*DIRECTIONS FOR THIS TASK*: Using the data below, find how many lines include the word "preview" and report that figure alone.

PROVIDED INFORMATION below:

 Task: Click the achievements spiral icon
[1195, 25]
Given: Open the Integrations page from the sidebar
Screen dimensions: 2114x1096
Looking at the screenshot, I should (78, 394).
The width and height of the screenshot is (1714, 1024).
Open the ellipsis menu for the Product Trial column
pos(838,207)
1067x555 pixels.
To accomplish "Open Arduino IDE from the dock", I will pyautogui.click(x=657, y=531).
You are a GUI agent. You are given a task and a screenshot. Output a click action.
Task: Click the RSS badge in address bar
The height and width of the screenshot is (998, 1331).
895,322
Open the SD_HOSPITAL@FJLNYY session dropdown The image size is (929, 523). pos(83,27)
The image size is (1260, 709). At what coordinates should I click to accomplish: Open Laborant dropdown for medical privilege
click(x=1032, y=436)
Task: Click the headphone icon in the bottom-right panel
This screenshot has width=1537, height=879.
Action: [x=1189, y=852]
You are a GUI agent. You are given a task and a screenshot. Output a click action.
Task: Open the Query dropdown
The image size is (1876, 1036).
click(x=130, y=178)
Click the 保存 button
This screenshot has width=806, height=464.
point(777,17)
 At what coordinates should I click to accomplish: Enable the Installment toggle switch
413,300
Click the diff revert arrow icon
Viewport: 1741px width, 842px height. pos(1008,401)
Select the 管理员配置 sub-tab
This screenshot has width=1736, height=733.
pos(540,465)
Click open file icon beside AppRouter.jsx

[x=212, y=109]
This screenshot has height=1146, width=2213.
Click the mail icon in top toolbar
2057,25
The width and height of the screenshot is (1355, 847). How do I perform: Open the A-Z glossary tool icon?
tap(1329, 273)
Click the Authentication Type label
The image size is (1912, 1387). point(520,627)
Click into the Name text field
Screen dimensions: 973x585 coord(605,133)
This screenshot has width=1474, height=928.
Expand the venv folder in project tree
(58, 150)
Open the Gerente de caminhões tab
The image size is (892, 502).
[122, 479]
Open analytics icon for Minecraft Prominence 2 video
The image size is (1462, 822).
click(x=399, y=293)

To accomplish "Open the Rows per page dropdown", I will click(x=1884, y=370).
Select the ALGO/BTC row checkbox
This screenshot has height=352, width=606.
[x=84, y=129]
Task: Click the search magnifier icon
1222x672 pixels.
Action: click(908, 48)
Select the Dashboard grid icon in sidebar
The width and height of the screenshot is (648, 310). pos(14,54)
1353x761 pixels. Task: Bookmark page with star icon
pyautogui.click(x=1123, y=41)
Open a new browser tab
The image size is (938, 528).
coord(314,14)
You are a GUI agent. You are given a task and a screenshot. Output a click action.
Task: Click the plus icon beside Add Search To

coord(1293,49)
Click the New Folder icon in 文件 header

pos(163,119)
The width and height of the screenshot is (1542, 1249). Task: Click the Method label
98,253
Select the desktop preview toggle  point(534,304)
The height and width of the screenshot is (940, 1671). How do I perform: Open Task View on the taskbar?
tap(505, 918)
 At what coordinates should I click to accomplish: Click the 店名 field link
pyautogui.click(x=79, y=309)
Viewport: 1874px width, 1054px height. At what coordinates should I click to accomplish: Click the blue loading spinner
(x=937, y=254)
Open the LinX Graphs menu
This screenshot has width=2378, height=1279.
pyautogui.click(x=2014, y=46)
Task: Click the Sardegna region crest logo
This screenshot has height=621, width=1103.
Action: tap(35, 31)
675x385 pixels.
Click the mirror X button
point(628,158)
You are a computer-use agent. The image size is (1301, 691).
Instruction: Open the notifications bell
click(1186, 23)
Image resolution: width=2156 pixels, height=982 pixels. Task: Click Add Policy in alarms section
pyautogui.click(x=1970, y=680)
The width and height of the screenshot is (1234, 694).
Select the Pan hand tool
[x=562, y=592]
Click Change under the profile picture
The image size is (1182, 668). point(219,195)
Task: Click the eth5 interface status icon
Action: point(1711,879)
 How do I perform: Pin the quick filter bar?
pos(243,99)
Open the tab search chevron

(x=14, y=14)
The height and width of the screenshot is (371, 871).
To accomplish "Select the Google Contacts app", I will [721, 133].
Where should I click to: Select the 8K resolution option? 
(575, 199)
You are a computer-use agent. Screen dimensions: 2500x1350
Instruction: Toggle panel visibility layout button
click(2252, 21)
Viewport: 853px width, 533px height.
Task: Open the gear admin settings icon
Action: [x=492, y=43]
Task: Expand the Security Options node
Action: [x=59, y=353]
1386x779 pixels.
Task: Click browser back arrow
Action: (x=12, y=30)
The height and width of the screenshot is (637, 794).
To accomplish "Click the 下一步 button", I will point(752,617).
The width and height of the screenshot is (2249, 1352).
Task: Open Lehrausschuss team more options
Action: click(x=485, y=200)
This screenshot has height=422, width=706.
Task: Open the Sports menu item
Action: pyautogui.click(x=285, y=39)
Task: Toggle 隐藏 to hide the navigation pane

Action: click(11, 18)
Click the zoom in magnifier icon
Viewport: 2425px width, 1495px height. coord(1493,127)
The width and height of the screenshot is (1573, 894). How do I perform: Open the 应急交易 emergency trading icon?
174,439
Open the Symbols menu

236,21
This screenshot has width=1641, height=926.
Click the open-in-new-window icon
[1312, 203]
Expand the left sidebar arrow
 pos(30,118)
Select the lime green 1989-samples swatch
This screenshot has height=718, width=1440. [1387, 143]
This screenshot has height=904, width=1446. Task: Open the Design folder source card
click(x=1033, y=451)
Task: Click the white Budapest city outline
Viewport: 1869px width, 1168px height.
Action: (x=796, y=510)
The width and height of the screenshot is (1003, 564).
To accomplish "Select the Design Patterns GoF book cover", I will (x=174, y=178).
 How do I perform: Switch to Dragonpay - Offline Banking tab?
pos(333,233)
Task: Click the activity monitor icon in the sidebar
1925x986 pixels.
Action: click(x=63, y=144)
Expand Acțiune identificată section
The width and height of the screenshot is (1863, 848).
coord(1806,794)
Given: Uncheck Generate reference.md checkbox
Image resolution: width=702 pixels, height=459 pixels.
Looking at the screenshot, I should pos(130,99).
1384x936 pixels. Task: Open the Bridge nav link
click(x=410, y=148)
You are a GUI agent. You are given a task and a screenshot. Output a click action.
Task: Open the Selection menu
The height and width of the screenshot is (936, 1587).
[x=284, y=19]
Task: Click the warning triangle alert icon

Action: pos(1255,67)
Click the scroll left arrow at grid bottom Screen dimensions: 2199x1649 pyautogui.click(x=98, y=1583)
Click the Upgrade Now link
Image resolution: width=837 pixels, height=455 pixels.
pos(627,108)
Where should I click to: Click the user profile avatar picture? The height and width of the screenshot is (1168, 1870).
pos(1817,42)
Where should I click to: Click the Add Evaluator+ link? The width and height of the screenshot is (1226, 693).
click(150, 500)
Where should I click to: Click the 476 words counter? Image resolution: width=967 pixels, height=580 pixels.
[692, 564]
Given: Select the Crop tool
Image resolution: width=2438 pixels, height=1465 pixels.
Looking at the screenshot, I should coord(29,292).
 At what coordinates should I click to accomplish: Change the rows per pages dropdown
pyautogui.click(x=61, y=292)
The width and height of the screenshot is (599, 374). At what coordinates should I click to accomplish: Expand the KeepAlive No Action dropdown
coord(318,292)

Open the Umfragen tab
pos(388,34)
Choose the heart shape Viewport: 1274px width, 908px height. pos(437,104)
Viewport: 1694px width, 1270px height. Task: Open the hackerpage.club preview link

End of PROVIDED INFORMATION.

*EXERCISE RESULT*: 2